QUOTE(Vilhjalmr @ Aug 12 2010, 04:08 AM)
Interesting stuff, Vagrant. A few questions, if you have the time::
What mantra do you use in this japa and chanting? I'm interested in the practice of japa, but I'm having a difficult time finding in-depth - or instructional - material.
In the morning I chant Gayatri Mantram, at midday the Apadamapa, and in the evening Asatoma Sat Gamaya. During sessions I chant the Apadamapa mentally.
Gayatri because I am communicating to the universe, and to myself, "please allow me to become more enlightened this day" essentially. The apadamapa because I work in a healing profession, and I chant this as a way of asking "allow those that come to me today to recieve healing". Asatoma Sat Gamaya is a mantram of deliverance, at the end of the day to say "please allow me to be freed from the illusions I have created today."
I have been told two things about japa. The first is that mantram, like a hymnal, is not supposed to be spoken thoughtlessly, but willfully, as though you are saying something devotional to the Gods themselves, with love and joy. If your heart is sincere in this, I was instructed, then you will benefit from mantram even if you say it once - but it is better to do repetitions for several reasons, the least of which is that the sounds themselves are intended to affect the spiritual body.
The other bit I was told, was that there is no way to teach the use of mantram in depth at all - that you must make a mantra part of you before you can ever 'use' it at all. It changes you over time, and then becomes a tangible part of you that you can draw upon for the qualities it embodies.
I cannot say that I am to the point where my chosen mantra are a part of me, but saying them, or singing them, now, gives me joy and fills me with calm, compassion, and a sense of closeness to the universe, and that was not true for the first year or so of fairly dedicated practice.

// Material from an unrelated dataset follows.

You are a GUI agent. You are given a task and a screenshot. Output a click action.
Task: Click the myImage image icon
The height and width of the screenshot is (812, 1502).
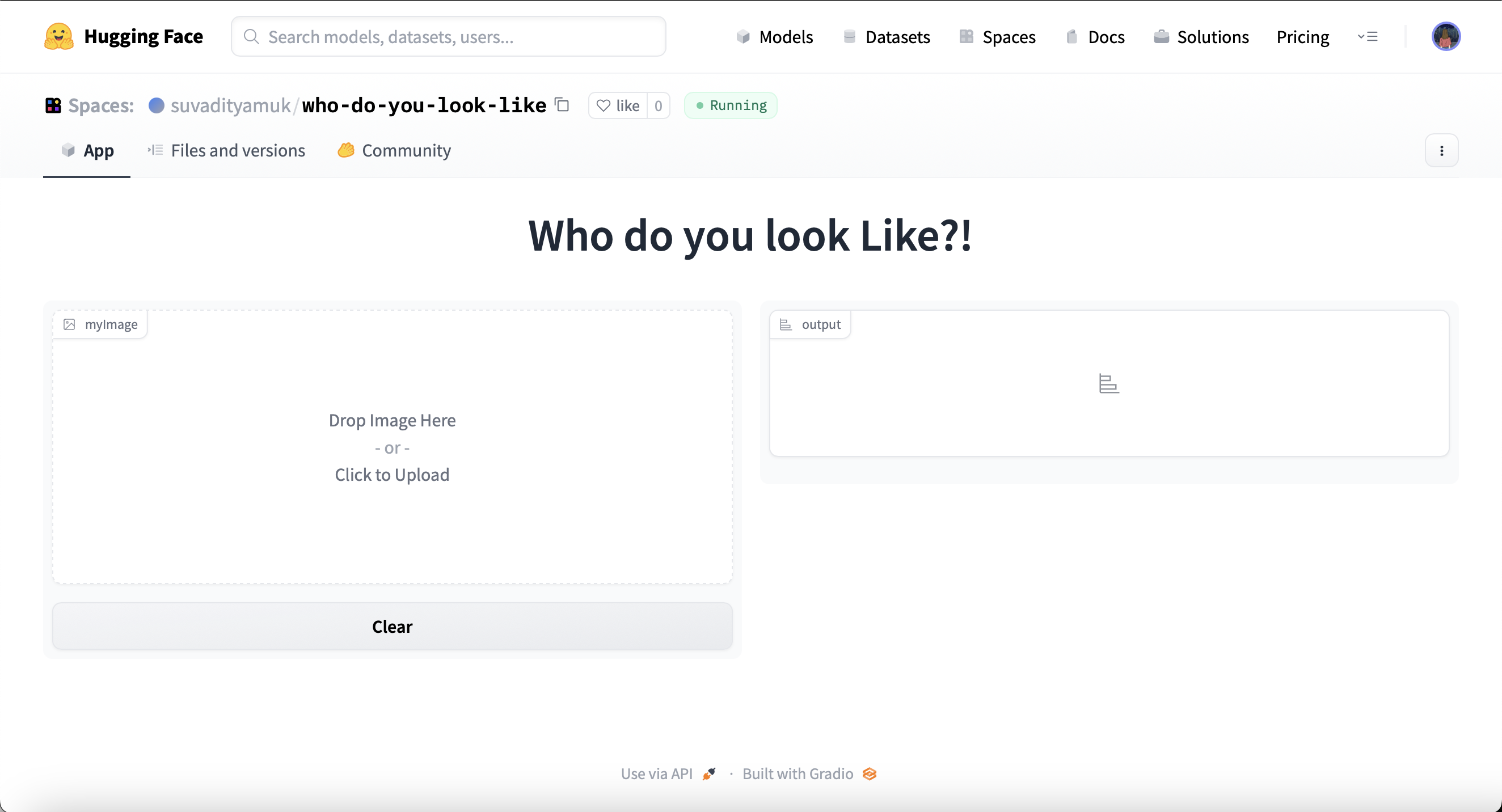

So my suggestion is that you find a mantra, just one to start with, that resonates with you in a real way - don't stop searching until you KNOW you found it - and begin with that one. Play with the cadence, the intonation, and the melody if you want to sing it. Some schools of thought in vedic tradition make it clear there is a very precise way to recite a mantra - other schools of thought consider this a very personal thing as each of us has not so much a unique spirit, as a unique 'key' to that spirit.
QUOTE
Can you expand on what you mean by "flow of energy"?
This is used interchangeably with The Force, but what I specifically mean is the current of causality that connects everything (which is within 'the force' as manifestation of the work implied by the word 'force'). The current of energy that is animating your body and mind right now, is part of the same current that initiated the creation of the universe as we know it. It is a part of the current that will eventually include - or already does include - the end of the universe as we know it. It is on the one hand a literal kinetic current in the scientific sense, and on the other an overarching spiritual continuity as well. From one 'angle' this causal chain is a current flowing through the present moment, or perhaps we are moving along that chain, either way it is a unifying Force. Meditation on this current, for me, helps to initiate an altered state of consciousness. Really, meditation on anything eternal or intemporal is sufficient to trigger the expansion of awareness and consciousness - for me this is something that can be made really really vast or fairly localized and still capture a quality of transcendental existence.
Hopefully that clarifies rather than confuses.